In the spring of 1945, President Roosevelt raised some questions with regard to the presidential flag which only had four stars on it as opposed to the flags of various five star admirals and generals.  This query led to a series of recommendations which were passed to President Truman who subsequently issued an executive order revising both the presidential flag and seal.  One of the points that was raised in the review of the flag and seal was the curiosity of the eagle in the seal having his head turned to the left.  According to a October 1945 White House press release, heraldic custom dictated that the eagle on a coat of arms should always turn to face its own right side.  The final design, as agreed upon by the Truman White House, for the presidential coat of arms, seal and flag can be found in Executive Order 9646:

SHIELD: Paleways of thirteen pieces argent and gules, a chief azure; upon the breast of an American eagle displayed holding in his dexter talon an olive branch and in his sinister a bundle of thirteen arrows all proper, and in his beak a white scroll inscribed “E PLURIBUS UNUM” sable.

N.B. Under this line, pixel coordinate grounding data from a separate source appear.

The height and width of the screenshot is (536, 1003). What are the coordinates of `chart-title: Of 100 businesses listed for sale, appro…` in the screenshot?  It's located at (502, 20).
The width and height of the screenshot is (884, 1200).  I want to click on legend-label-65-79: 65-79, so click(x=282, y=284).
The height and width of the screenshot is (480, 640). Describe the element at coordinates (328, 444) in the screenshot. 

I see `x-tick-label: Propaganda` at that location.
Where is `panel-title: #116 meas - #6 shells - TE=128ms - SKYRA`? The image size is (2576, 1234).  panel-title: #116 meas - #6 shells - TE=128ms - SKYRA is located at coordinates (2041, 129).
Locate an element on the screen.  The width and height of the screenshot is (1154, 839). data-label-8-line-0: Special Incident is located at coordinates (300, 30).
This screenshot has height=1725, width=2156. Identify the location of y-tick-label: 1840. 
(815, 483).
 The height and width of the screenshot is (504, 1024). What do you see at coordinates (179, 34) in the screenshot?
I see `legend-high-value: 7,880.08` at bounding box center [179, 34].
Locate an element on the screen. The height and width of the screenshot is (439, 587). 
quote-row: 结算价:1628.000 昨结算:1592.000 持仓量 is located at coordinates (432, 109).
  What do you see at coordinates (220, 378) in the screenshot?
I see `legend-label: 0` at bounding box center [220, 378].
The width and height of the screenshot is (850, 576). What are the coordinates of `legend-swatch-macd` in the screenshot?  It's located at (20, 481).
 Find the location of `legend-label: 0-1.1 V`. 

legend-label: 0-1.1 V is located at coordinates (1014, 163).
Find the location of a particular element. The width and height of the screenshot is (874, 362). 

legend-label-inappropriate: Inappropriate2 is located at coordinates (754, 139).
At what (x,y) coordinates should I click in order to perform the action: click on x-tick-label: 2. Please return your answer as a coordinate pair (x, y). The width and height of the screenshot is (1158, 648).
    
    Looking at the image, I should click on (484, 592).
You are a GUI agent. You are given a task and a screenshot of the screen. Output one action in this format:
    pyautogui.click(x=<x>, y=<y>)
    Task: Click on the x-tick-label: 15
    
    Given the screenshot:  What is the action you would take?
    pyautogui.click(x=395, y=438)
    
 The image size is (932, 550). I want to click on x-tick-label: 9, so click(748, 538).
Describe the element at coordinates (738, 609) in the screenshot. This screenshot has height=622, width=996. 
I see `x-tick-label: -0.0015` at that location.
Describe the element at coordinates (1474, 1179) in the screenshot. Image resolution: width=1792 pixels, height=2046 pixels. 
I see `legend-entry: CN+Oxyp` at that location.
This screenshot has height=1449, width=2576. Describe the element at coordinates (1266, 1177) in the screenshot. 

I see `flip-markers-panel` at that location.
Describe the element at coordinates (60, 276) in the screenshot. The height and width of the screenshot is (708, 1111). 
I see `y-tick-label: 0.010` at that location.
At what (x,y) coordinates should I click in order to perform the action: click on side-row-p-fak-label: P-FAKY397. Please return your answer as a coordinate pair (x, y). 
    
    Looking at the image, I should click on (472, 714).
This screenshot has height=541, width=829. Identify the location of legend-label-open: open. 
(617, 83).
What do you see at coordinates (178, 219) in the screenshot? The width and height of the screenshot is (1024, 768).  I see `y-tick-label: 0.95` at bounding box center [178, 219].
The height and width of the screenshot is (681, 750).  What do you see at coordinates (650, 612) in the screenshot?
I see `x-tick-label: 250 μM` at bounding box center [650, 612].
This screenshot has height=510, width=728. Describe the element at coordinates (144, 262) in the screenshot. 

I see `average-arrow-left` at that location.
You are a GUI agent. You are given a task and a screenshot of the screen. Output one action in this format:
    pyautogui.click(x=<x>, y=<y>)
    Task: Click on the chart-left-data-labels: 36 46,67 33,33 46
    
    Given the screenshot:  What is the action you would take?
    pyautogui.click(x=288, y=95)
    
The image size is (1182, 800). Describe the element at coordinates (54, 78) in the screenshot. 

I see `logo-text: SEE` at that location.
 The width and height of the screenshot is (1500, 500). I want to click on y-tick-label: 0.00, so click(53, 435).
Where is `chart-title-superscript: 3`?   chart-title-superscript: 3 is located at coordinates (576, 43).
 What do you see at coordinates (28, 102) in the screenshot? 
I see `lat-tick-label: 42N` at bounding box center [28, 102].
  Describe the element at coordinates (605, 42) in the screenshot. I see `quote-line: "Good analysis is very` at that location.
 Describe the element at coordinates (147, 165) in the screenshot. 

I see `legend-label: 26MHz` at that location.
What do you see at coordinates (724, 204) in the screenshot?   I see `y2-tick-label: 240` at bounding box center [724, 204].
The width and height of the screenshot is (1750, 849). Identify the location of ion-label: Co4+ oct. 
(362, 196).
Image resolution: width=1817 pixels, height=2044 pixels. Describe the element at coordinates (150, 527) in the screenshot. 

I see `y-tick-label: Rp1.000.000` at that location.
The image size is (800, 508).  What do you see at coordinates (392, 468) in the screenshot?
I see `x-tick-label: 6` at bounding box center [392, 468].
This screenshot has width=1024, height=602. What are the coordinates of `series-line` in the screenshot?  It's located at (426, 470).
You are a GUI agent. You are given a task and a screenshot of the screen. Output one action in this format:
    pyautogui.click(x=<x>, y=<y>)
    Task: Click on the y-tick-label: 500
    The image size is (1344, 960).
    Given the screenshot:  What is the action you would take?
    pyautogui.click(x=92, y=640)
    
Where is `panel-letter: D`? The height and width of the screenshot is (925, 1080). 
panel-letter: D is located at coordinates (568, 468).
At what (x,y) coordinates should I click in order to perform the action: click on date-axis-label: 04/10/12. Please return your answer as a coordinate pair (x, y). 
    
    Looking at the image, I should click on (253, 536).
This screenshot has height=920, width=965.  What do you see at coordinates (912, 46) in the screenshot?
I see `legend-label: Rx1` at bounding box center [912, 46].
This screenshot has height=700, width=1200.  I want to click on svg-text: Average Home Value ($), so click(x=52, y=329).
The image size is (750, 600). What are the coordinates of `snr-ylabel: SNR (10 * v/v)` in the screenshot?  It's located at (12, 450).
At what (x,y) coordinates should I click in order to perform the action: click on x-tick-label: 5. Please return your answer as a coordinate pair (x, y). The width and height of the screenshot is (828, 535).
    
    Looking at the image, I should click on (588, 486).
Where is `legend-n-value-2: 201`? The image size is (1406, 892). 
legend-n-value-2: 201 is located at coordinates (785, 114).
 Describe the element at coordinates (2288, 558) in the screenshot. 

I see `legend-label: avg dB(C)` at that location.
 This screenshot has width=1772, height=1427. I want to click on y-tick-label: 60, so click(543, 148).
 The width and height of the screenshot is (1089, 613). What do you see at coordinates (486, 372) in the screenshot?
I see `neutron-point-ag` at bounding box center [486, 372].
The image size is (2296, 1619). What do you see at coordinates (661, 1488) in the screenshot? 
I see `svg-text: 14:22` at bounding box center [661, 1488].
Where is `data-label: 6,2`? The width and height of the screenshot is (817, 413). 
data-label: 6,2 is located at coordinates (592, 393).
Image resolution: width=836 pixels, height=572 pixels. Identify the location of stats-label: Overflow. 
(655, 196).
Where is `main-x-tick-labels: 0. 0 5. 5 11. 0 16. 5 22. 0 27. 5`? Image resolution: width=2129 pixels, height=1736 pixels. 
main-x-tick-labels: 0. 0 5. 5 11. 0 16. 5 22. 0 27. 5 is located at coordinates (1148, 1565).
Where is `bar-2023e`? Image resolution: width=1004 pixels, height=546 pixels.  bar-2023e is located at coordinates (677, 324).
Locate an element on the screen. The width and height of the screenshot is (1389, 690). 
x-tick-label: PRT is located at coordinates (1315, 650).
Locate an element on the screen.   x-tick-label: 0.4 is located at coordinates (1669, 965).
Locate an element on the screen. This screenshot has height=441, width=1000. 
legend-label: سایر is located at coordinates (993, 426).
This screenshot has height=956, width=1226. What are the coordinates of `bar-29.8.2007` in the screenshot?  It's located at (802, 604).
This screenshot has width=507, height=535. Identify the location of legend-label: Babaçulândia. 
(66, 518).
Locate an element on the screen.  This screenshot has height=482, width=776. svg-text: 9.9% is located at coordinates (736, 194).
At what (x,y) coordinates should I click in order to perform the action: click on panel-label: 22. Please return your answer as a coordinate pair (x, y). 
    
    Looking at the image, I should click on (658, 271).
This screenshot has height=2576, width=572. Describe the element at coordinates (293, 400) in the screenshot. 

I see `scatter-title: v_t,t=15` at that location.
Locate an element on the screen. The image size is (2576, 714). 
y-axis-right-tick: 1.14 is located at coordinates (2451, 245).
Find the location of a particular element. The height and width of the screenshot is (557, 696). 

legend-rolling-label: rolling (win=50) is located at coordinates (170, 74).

CREST: Behind and above the eagle a radiating glory or, on which appears an arc of thirteen cloud puffs proper, and a constellation of thirteen mullets argent.

The whole surrounded by white stars arranged in the form of an annulet with one point of each star outward on the imaginary radiating center lines, the number of stars conforming to the number of stars in the union of the Flag of the United States as established by the act of Congress approved April 4, 1818, 3 Stat. 415.

The Seal of the President of the United States shall consist of the Coat of Arms encircled by the words “Seal of the President of the United States.”

President Eisenhower subsequently issued two executive orders (Executive Orders 10823 and 10860) which revised the presidential coat of arms, seal and flag.  These orders added stars for Alaska and Hawaii to the coat of arms, seal and flag but otherwise did not make any changes to the design of these insignia.  Presidents Nixon and Ford issued executive orders which limited the use of the presidential and vice-presidential seals and coats of arms while Congress has passed laws penalizing the inappropriate use of the presidential and congressional seals (18 U.S.C. 713).  Today, images of the presidential seal appear on White House stationary and invitations while the presidential coat of arms can be seen on Christmas cards, White House china, and various White House furnishings. However, the official seal, impressed in wax, is still used exclusively for correspondence submitted to Congress.